(Screenshot grounding data)
※

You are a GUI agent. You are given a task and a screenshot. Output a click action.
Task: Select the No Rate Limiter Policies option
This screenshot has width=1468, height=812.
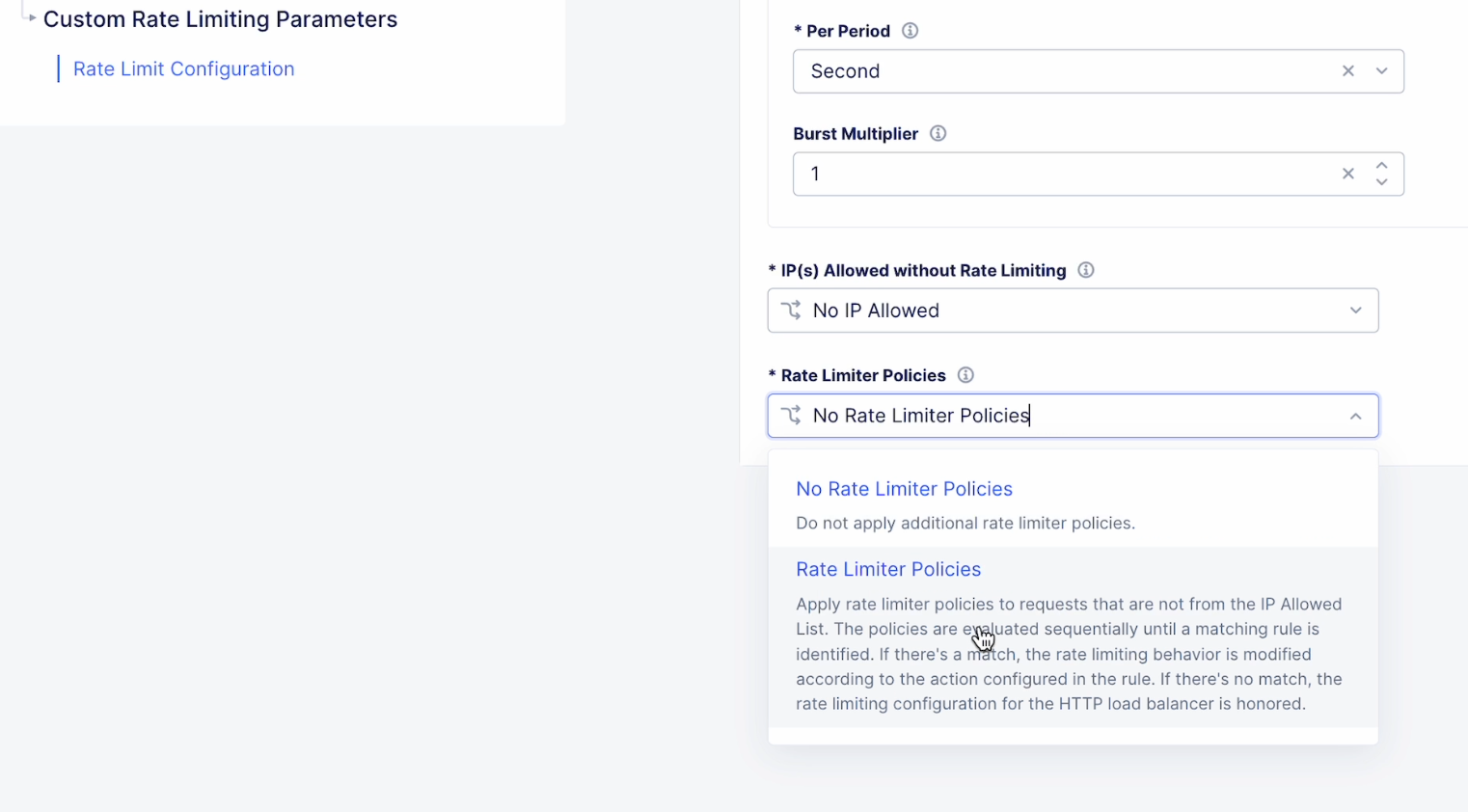pos(904,489)
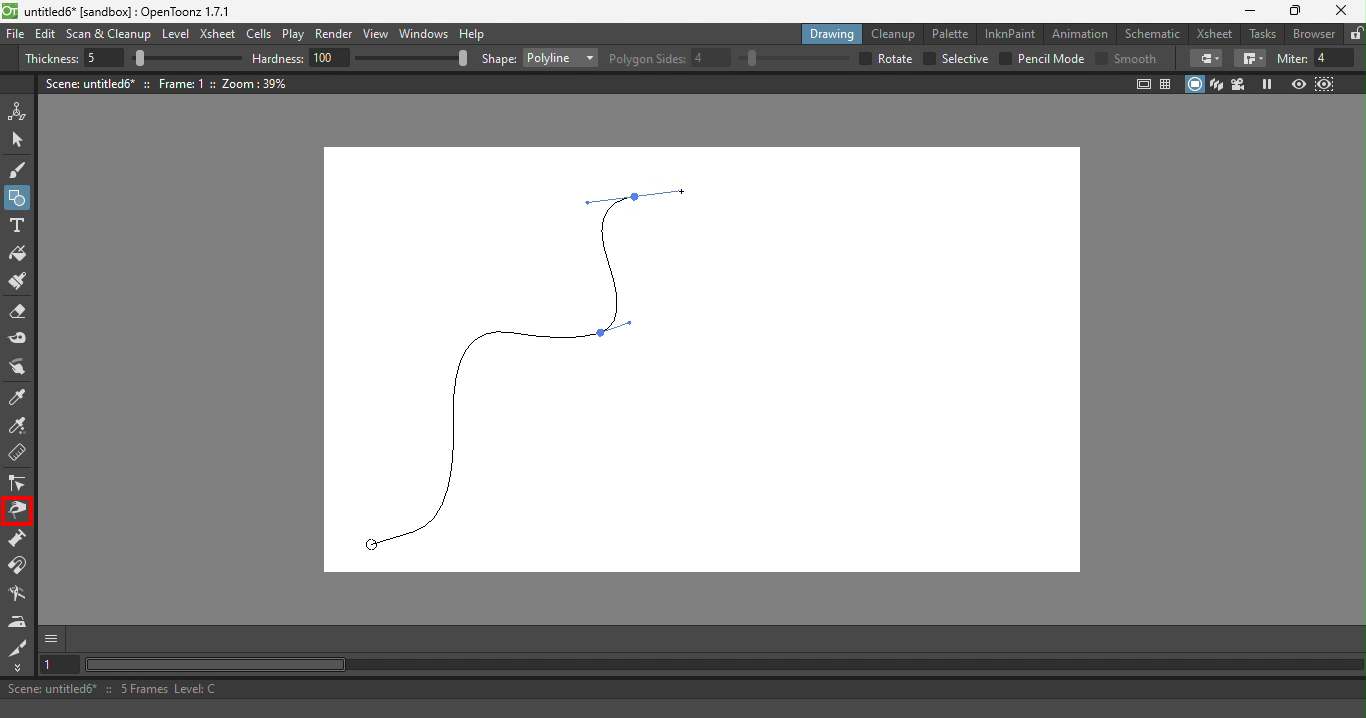Open the Shape dropdown showing Polyline
The height and width of the screenshot is (718, 1366).
coord(559,58)
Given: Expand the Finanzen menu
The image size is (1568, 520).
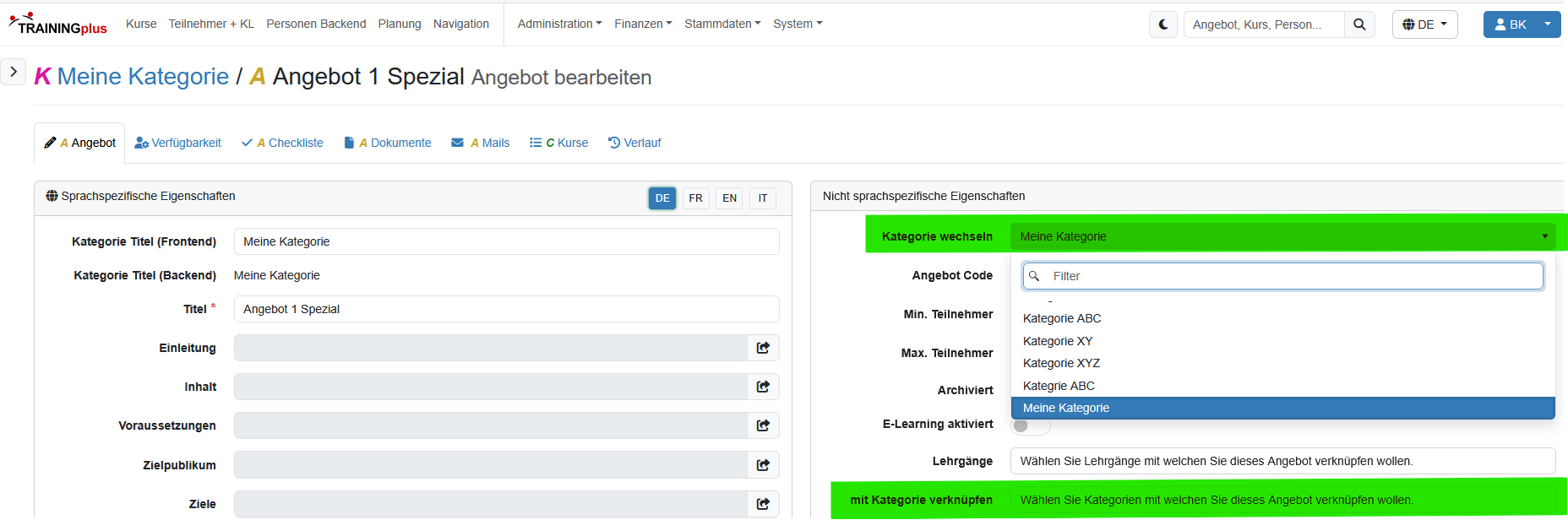Looking at the screenshot, I should (x=643, y=24).
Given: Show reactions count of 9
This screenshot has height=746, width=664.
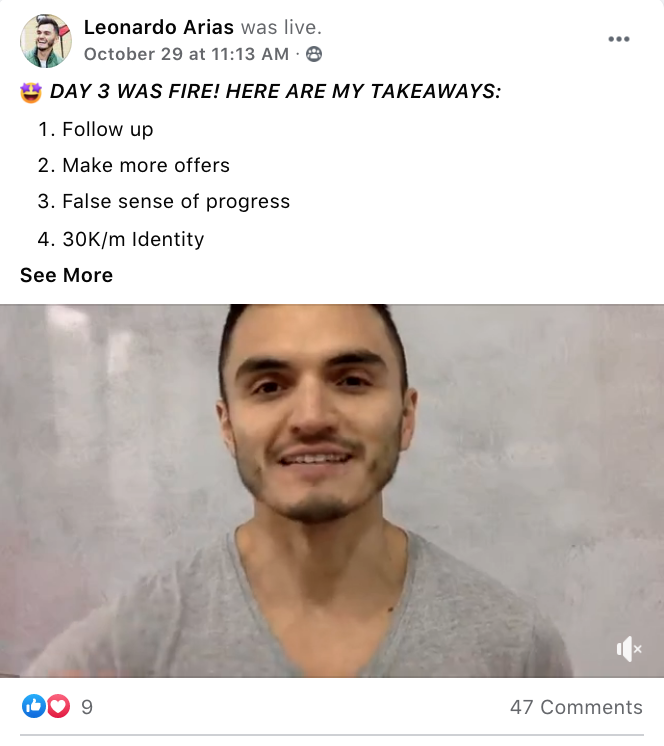Looking at the screenshot, I should coord(87,707).
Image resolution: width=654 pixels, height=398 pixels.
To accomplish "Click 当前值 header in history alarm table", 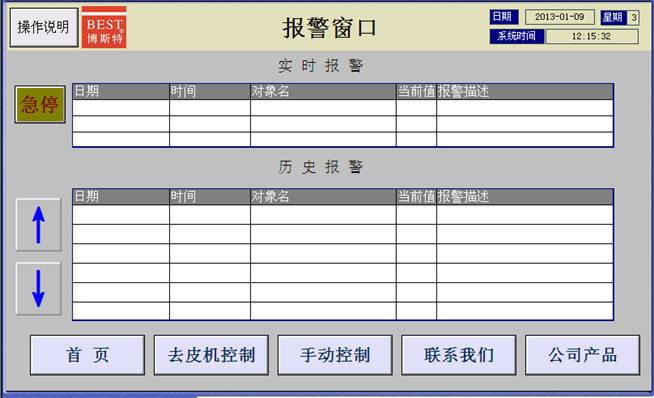I will (x=416, y=196).
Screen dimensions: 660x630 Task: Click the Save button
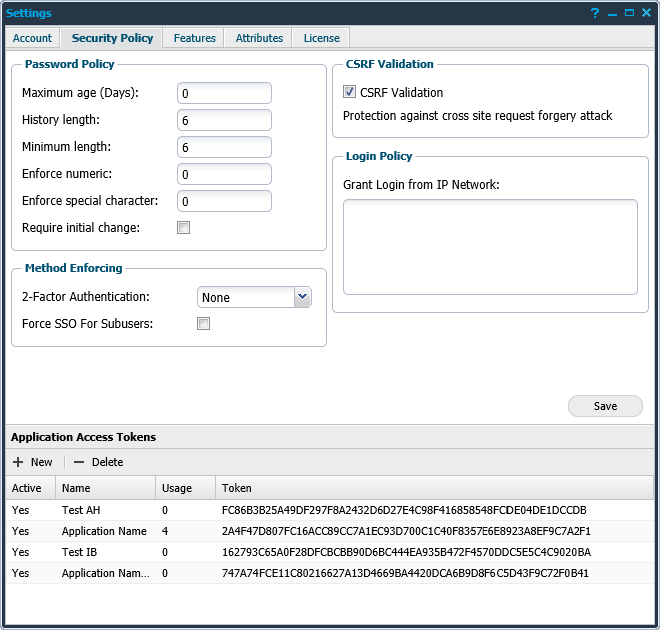coord(605,406)
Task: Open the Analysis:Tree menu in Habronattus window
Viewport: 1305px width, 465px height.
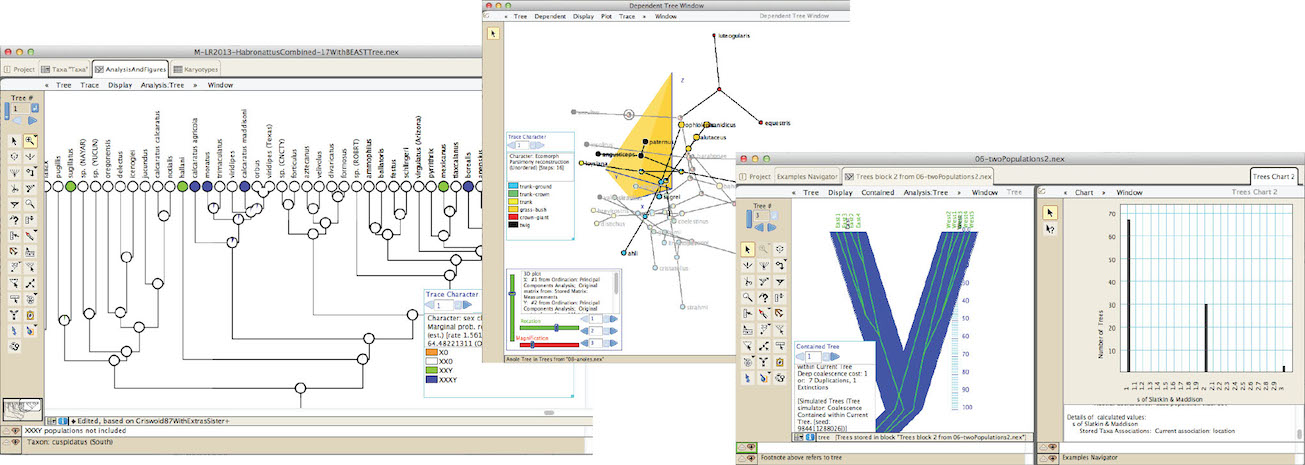Action: pos(165,85)
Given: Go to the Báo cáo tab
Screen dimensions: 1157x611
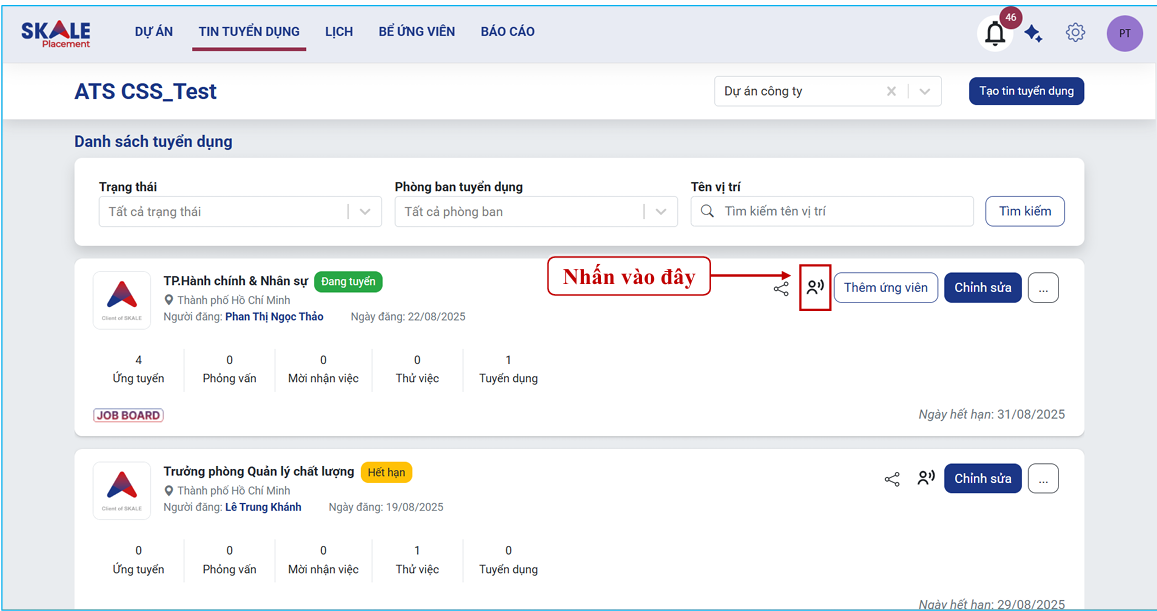Looking at the screenshot, I should point(507,32).
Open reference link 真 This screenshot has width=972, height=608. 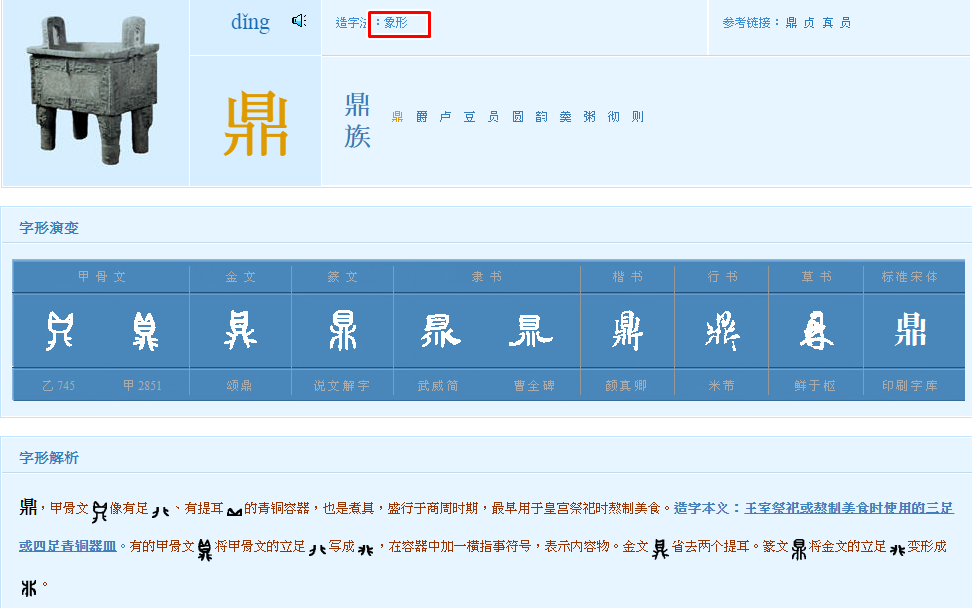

※

● **Your assignment**: Search the entries for the word "menu" and copy every line that has it.

● **Task solution**:
Given: Expand the Finanzen menu
Task: Open the Analysis:Tree menu in Habronattus window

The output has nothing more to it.